Book: Convex Optimization (Author: Stephen Boyd), Appendix A, Topic: A.1.2 Norm,distance, and unit ball
Can anyone please help me in understanding the following definition of "norm"
$$ \| x \| =(\sup\{ t \geq0 \mid tx \in C\})^{-1}$$
where $C\subseteq R^n$ and satisfies these three properties 1) $C$ is symmetric. 2) $C$ is convex. 3) $C$ is closed,bounded, and has non empty interior.
I am familiar with $\parallel x \parallel_{p}$ norm definition but I have not been able to establish the equivalence between the two definitions.
An equivalent definition is $\|x\|_C = \inf \{ t>0 | {x \over t } \in C \}$. This is a little more convenient here.
Let $C = \bar{B}(0,1)$, with the $\|\cdot\|_p$ norm.
If $\|x\|_p \le t$, then ${x \over t} \in C$, and so $\|x\|_C \le t$.
If $\|x\|_p > t$, then for some $\epsilon>0$ we have $\|x\|_p > t+\epsilon$. Then $\|{x \over s} \|_p >1$ for all $0<s \le t+\epsilon$ and so ${x \over s} \notin C$ for all $0<s \le t+\epsilon$, and so $\|x\|_C \ge t+\epsilon > t$.
Hence $\|x\|_p = \|x\|_C$.
Note: The above argument works for any norm $\|\cdot\|_*$ (not just the $\|\cdot\|_p$ norm) and shows that we have $\|\cdot\|_* = \|\cdot\|_{\{x | \|x\|_*\le 1\}}$.
To address Michael's comment:
First, note that on $\mathbb{R}^n$, all norms are equivalent.

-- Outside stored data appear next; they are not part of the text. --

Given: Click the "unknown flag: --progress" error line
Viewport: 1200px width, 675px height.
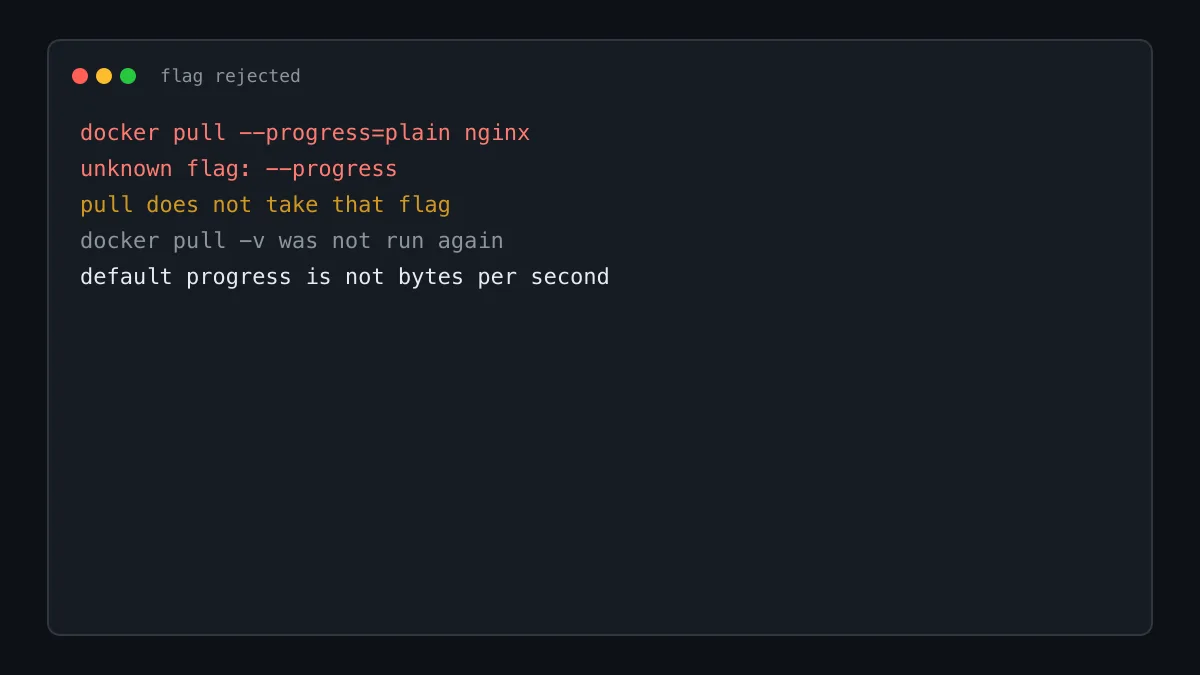Looking at the screenshot, I should click(x=239, y=169).
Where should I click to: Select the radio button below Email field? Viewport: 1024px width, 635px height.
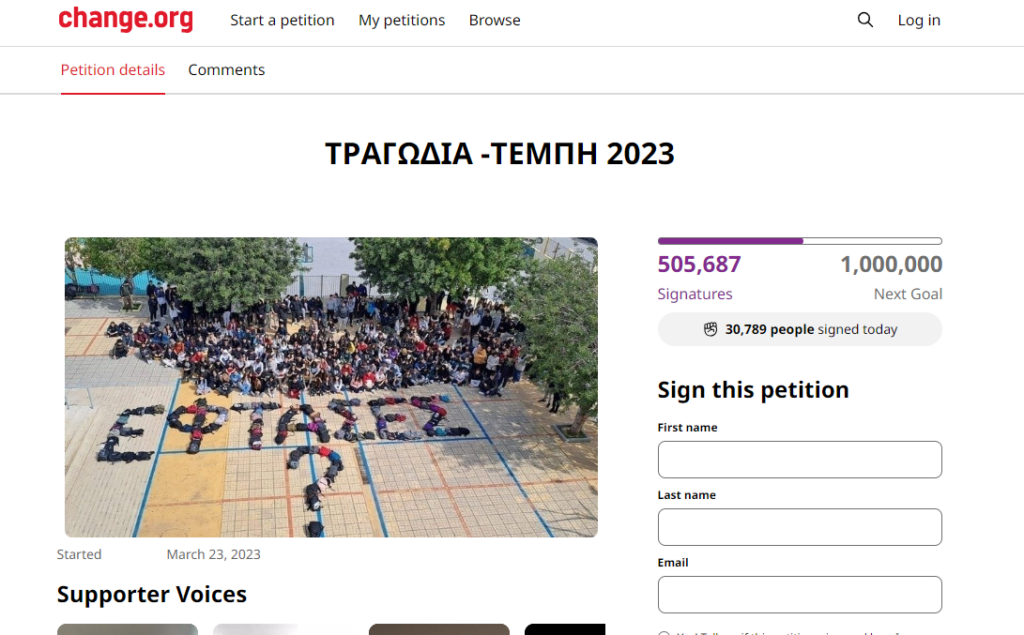[x=664, y=633]
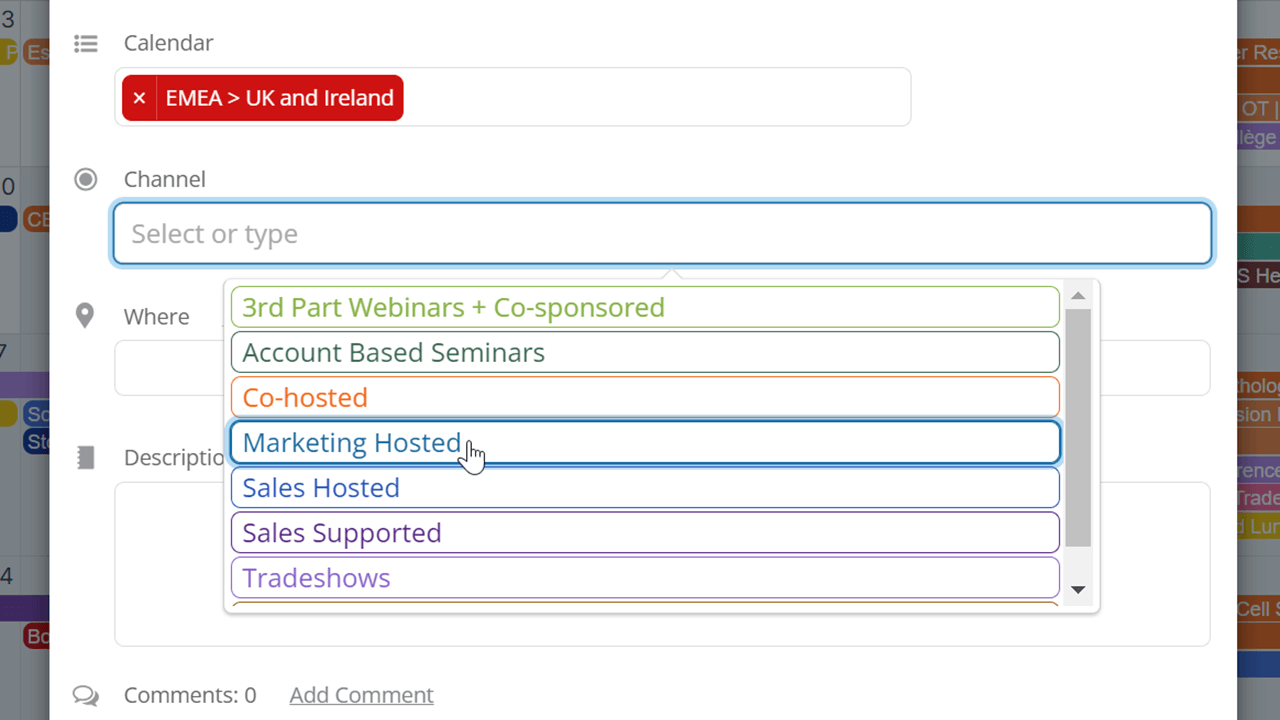Pick Sales Supported from the list
This screenshot has width=1280, height=720.
coord(645,532)
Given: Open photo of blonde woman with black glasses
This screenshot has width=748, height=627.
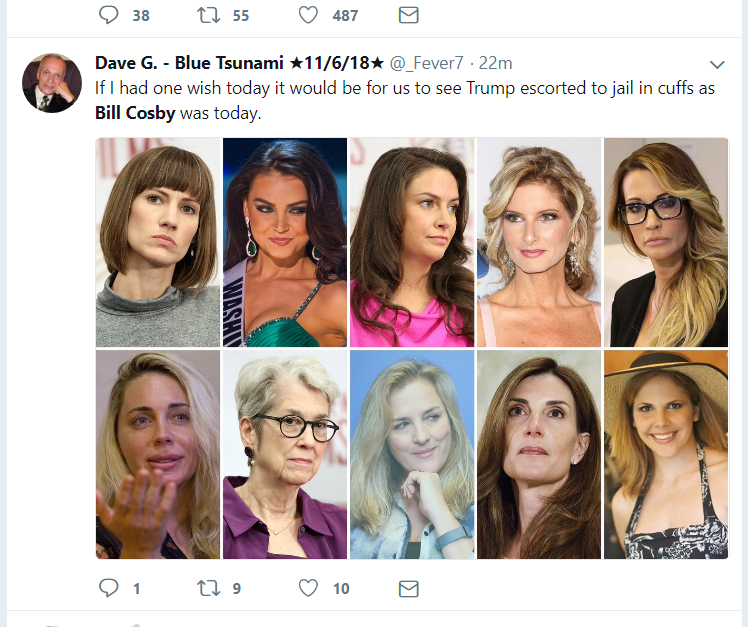Looking at the screenshot, I should click(666, 242).
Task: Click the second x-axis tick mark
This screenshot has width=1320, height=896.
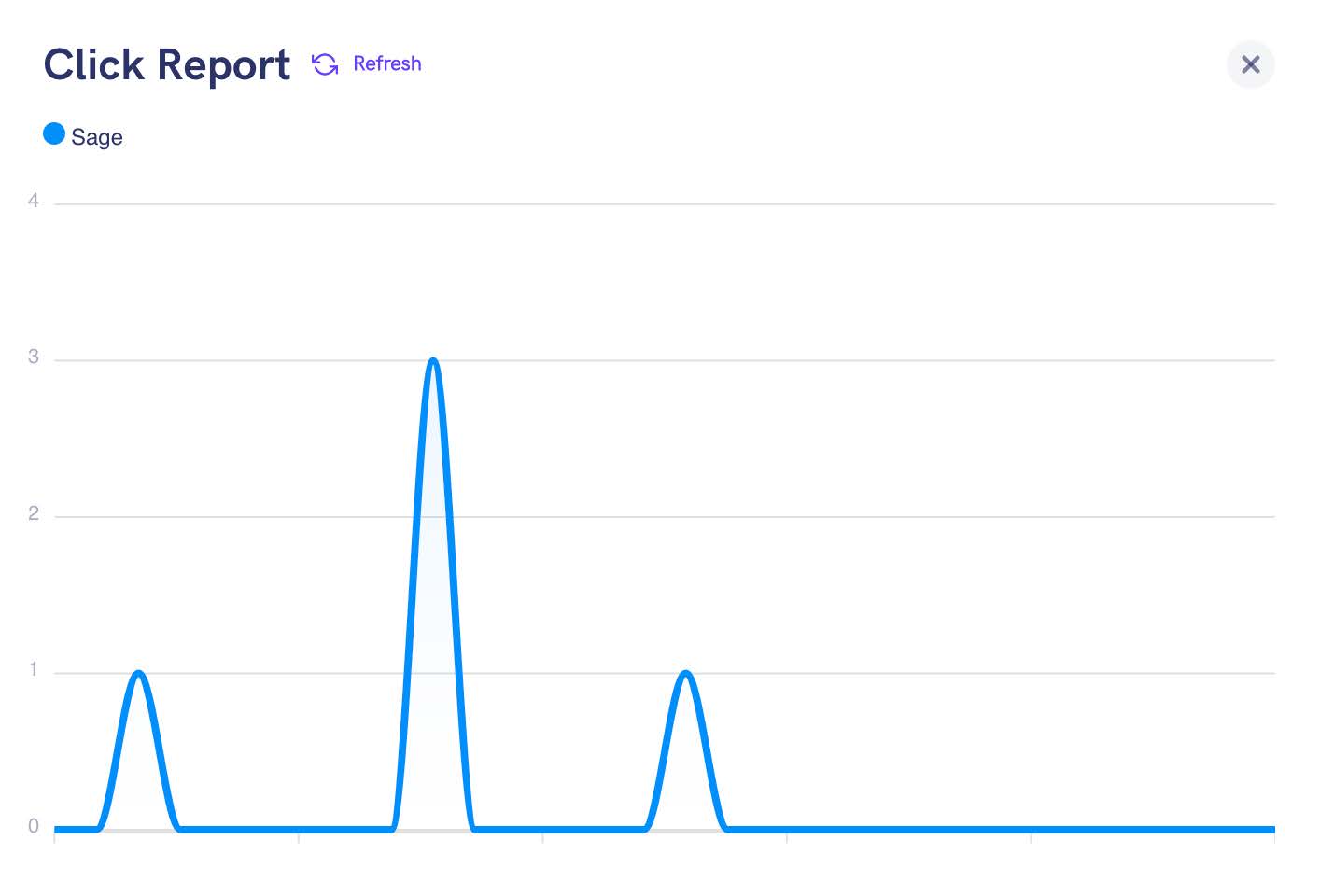Action: [299, 838]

Hence requiring $C$ to have some topological aspects (boundedness and non empty interior) are not as circular as they might appear at first.
If $\|\cdot\|$ is any norm, let $C = \{x | \|x\| \le 1 \}$. Then the above argument shows that $\|\cdot\| = \|\cdot\|_C$. If $x \in C$, then since $\|-x\| = \|x\|$, we have $-x \in C$ and so $C$ is symmetric. Since $x \mapsto \|x\|$ is convex, it follows that $C$ is convex. $C$ is obviously bounded, and since $\{ x | \|x\|<1 \} \subset C$, we see that $C$ has a non empty interior.

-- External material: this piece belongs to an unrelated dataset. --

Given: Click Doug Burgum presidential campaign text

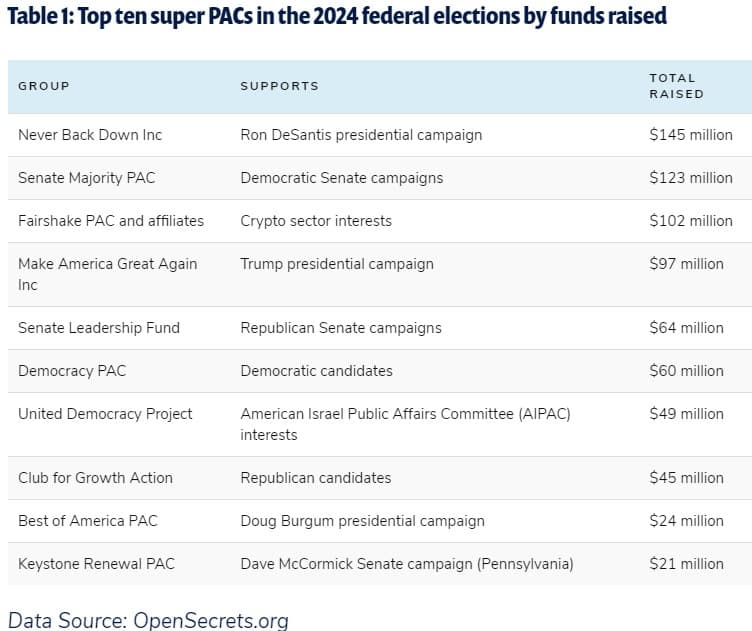Looking at the screenshot, I should [362, 521].
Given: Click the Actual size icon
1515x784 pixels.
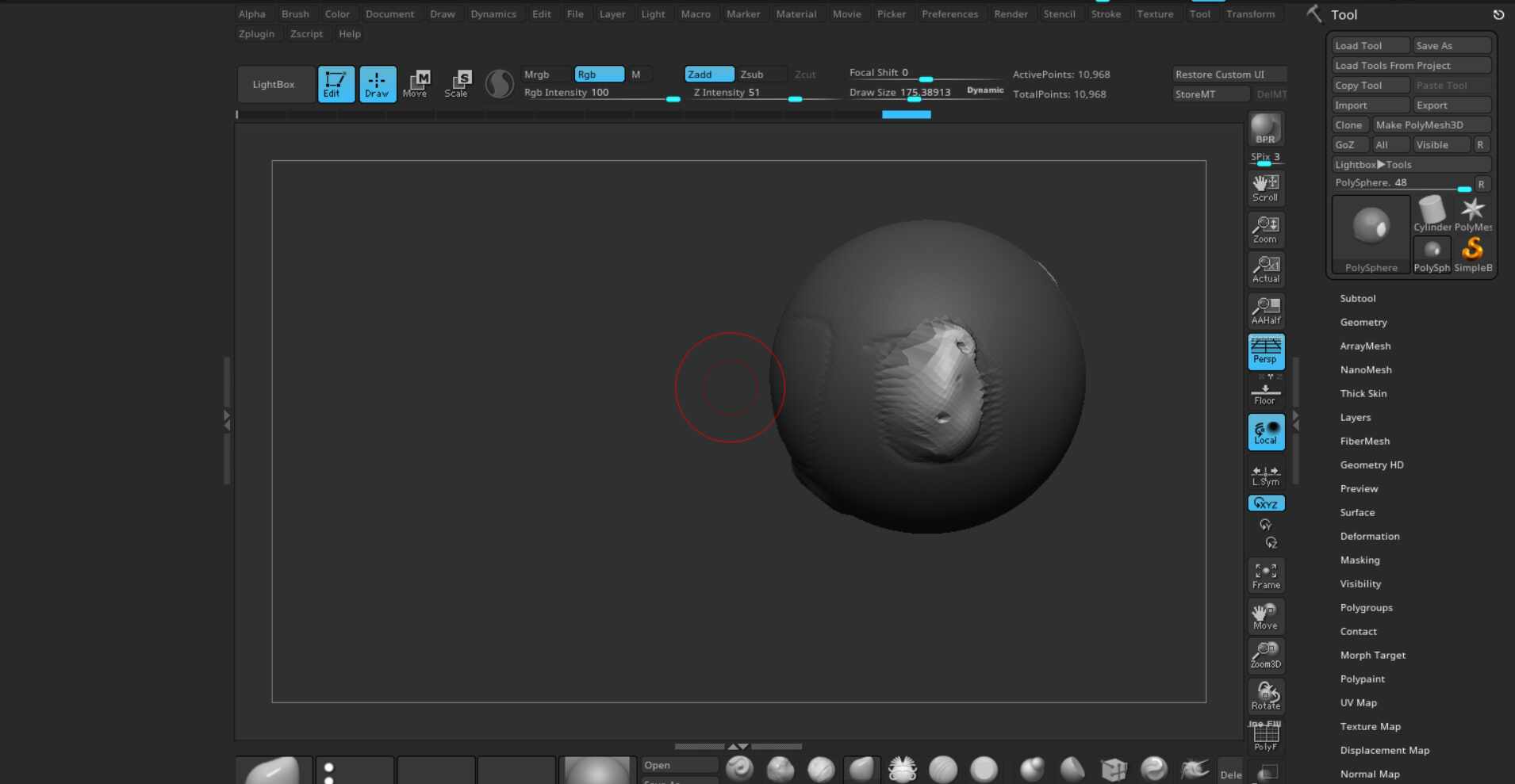Looking at the screenshot, I should 1265,270.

Now suppose that $C$ is convex, balanced, bounded and has a non empty interior. Note that these conditions imply that $0$ is in the interior of $C$.

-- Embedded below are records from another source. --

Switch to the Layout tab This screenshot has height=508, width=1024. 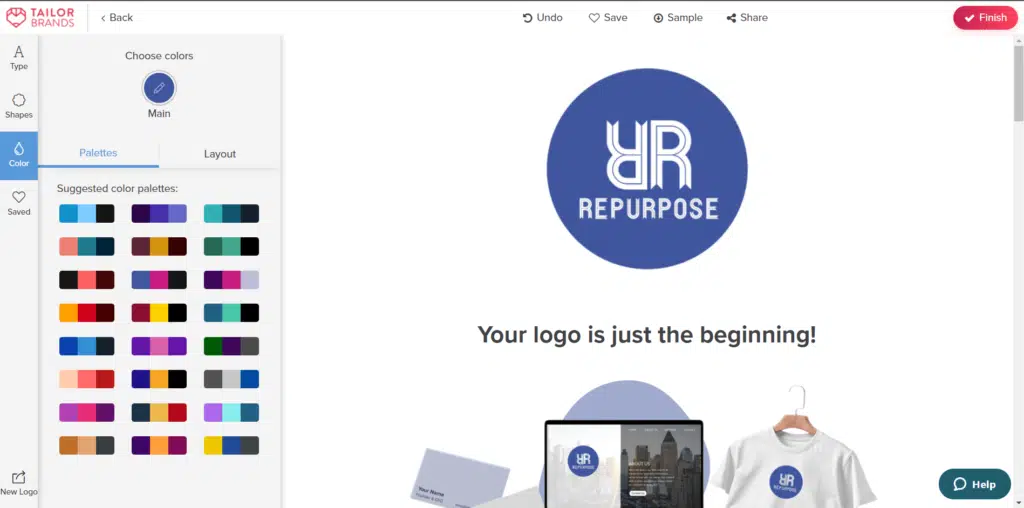[x=220, y=154]
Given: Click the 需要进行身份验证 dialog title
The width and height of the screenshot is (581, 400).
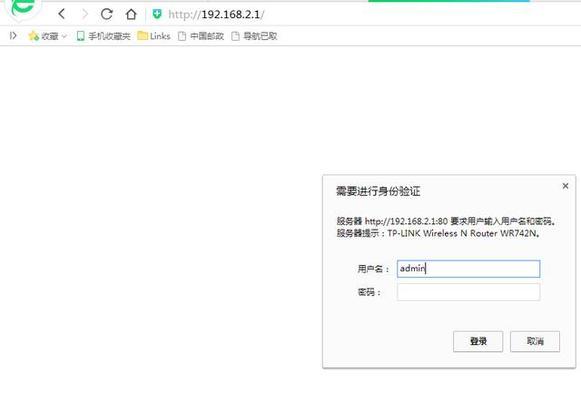Looking at the screenshot, I should tap(378, 191).
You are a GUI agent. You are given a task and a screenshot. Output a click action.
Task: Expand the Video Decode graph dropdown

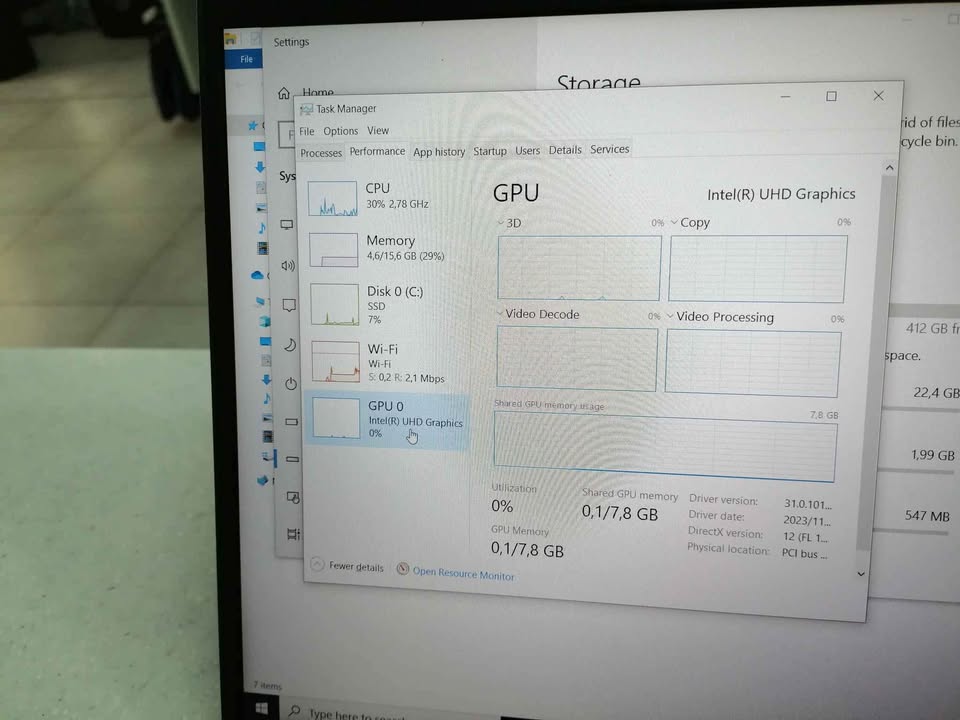point(500,314)
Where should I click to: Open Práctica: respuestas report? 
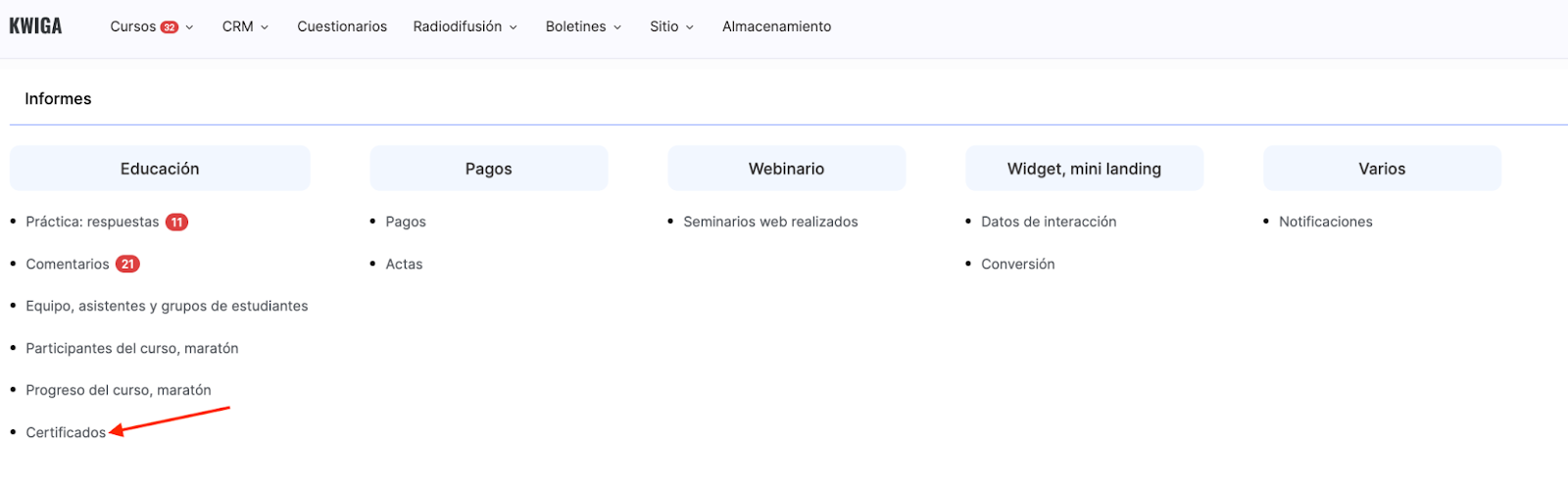pyautogui.click(x=92, y=222)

Let $n(x) = \inf \{ t>0 | {x \over t } \in C \}$. We want to show that $n$ is a norm. Since ${0 \over t} \in C$ for all $t >0$, we see that $n(0) = 0$. Now suppose $x \neq 0$. Since $C$ is bounded, there is some $s >0$ such that $x \notin t C$ for all $t \le s$, and so $n(x) \ge s >0$. Since $0 \in C^\circ$, we see that there is some $t>0$ such that ${x \over t} \in C$, and so $n(x) < \infty$, hence it takes values in $(0,\infty)$.
If $\lambda \ge 0$, we see that $\{ t>0 | {\lambda x \over t } \in C \} = \lambda \{ t>0 | {x \over t } \in C \}$, and since $C$ is balanced, we have $\{ t>0 | {x \over t } \in C \} = \{ t>0 | {-x \over t } \in C \}$, from which we get $\{ t>0 | {\lambda x \over t } \in C \} = |\lambda| \{ t>0 | {x \over t } \in C \}$, and so $n(\lambda x) = |\lambda| n(x)$.
Finally, suppose ${x \over \alpha} \in C$ and ${y \over \beta} \in C$ for some $\alpha,\beta >0$, then since $C$ is convex, we have ${\alpha \over \alpha + \beta} {x \over \alpha} + {\beta \over \alpha + \beta} {y \over \beta} = {x+y \over \alpha + \beta} \in C$. Consequently, we have $n(x+y) \le \alpha+\beta$, and taking the $\inf$ over the appropriate $\alpha,\beta$ gives $n(x+y) \le n(x)+n(y)$, and so $n$ is subadditive.
Hence $n$ is a norm.